Massachusetts Democrat Deval Patrick was declared the winner in his state — he will be the first black governor of the state and the second elected black governor of any state. In Ohio, Democratic Rep. Ted Strickland easily defeated Republican Ken Blackwell. Neither state had elected a Democrat since the 1980s.

The victories declared there and several other states were based on a statistical analysis of the vote based on voter interviews conducted for The Associated Press by Edison Media Research and Mitofsky International.

With 10 new governors guaranteed to come out of Tuesday’s elections, state governments were bound for big changes. Those could be even more tumultuous if Democrats manage to reverse years of Republican dominance.

In Illinois, Democratic Gov. Rod Blagojevich won re-election in a contest that Republicans had at one time hoped would go their way. Elsewhere, Republican Gov. Jodi Rell in Connecticut won re-election, as did Democratic Govs. Ed Rendell in Pennsylvania, Phil Bredesen in Tennessee and John Lynch in New Hampshire.

In the competitive race in Florida to replace term-limited GOP Gov. Jeb Bush, Republican Charlie Crist, the state attorney general, was leading Democratic Rep. Jim Davis 60 percent to 38 percent, with 8 percent of precincts reporting.

Also, very early returns showed sitting Republican governors in Georgia and South Carolina ahead. Neither of those races was closely contested.

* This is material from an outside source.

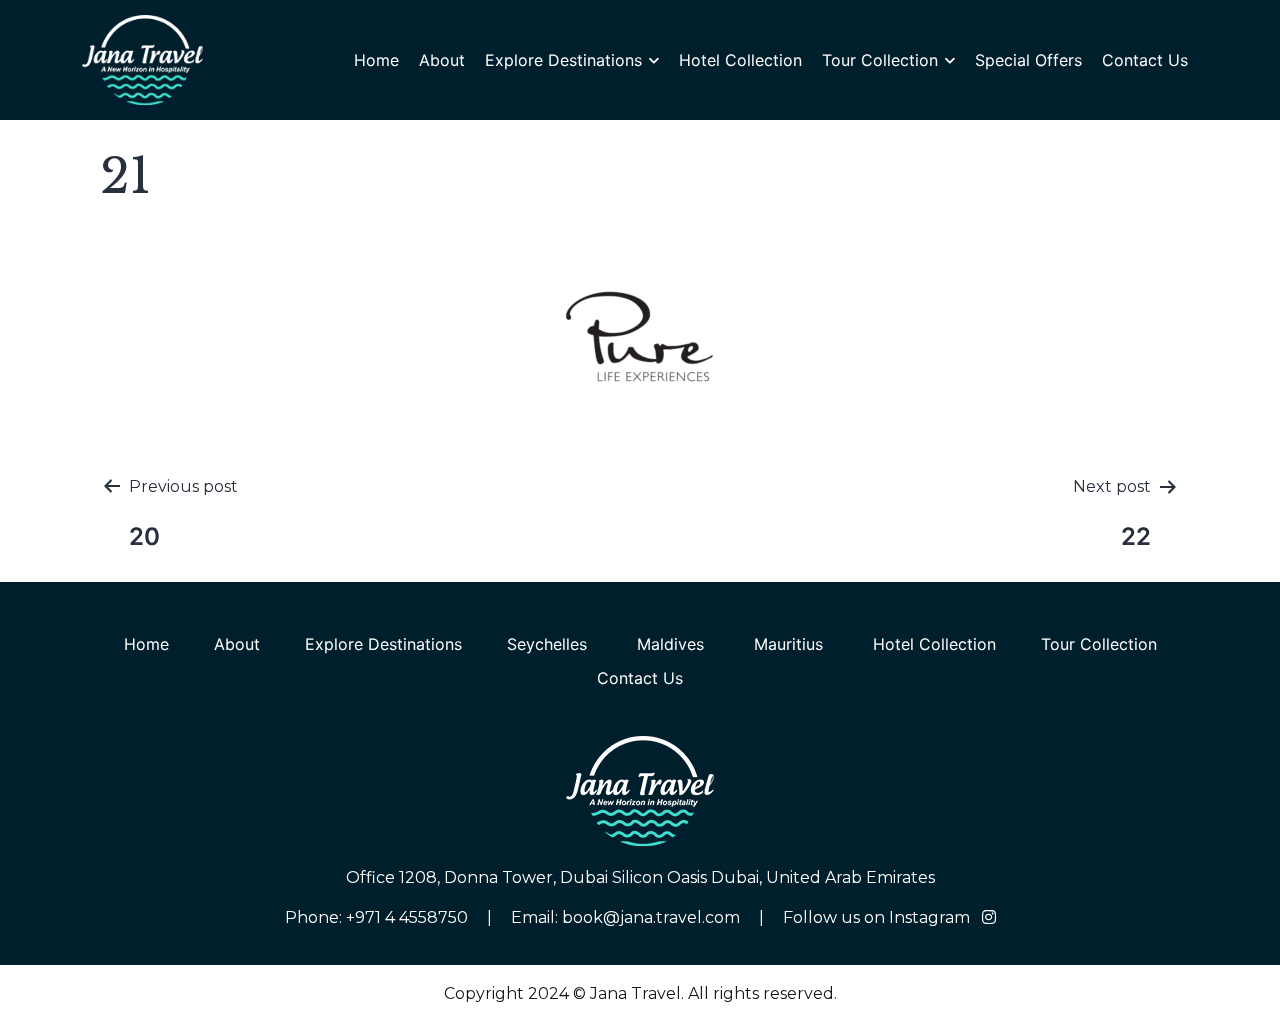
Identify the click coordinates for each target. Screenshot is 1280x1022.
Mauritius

Ten states had open seats because of retirements, term limits and primary defeat. Five other states were so competitive that incumbent governors were fighting hard to avoid being unseated.

The biggest names were in some of the least competitive races.

Republican Gov. Arnold Schwarzenegger of California was safely ahead in pre-election surveys, while Democrat Eliot Spitzer — an attorney general famous for pushing for Wall Street and corporate reform — was far ahead in New York. GOP Gov. Rick Perry of Texas was a favorite to beat back a Democrat challenger and two independents, including musician and comic Kinky Friedman.

The Democrats were hoping to reverse the Republican majority among governorships that the GOP has held ever since the landslide of 1994.

“We’re getting help with discontent with the Iraq war and we’re getting help from Washington gridlock,” said New Mexico Gov. Bill Richardson, head of the Democratic Governors Association. “It’s helping elect Democratic governors.”

Republicans went into Election Day holding 28 governorships to 22 for the Democrats. The GOP began the year trying to hold eight open seats, while Democrats had only one. Republicans also saw another seat come open when Alaska Gov. Frank Murkowski lost his primary.

The contests for those open seats were some of the closest, including:

— Nevada, where GOP Rep. Jim Gibbons was hobbled by accusations he assaulted and propositioned a cocktail waitress. He faced Democrat Dina Titus, a state senator. They were seeking to replace term-limited GOP Gov. Kenny Guinn.

— Iowa, where Democrat Chet Culver, the secretary of state, and GOP Rep. Jim Nussle fought for the seat left by retiring Democratic Gov. Tom Vilsack, who is exploring a possible presidential run.

Governors most at risk included Republicans Tim Pawlenty in Minnesota and Robert Ehrlich in Maryland. Also in close contests, though the latest surveys showed them slightly ahead, were Democrats Jim Doyle in Wisconsin, Jennifer Granholm in Michigan and Ted Kulongoski in Oregon.

And a few states that strategists expected to stay safely Republican wound up competitive.

In Alaska, Republican Sarah Palin unseated unpopular Gov. Murkowski in the GOP primary and faced Democratic former Gov. Tony Knowles. In Idaho, GOP Rep. C.L. “Butch” Otter was in a close contest with Democrat Jerry Brady, a former newspaper publisher.

The contests could break the record for women governors. Eight women governors now hold office, one fewer than the record. Four women were in the running as major-party candidates.

Though the parties pour in money to win a majority of gubernatorial races, governors can’t enact national policy. Still, they can strengthen a party’s grass roots, turn out votes for presidential contests, and cultivate future national leaders. Their decisions shape policy on health care, taxes and other domestic issues, and often touch citizens more directly than Washington.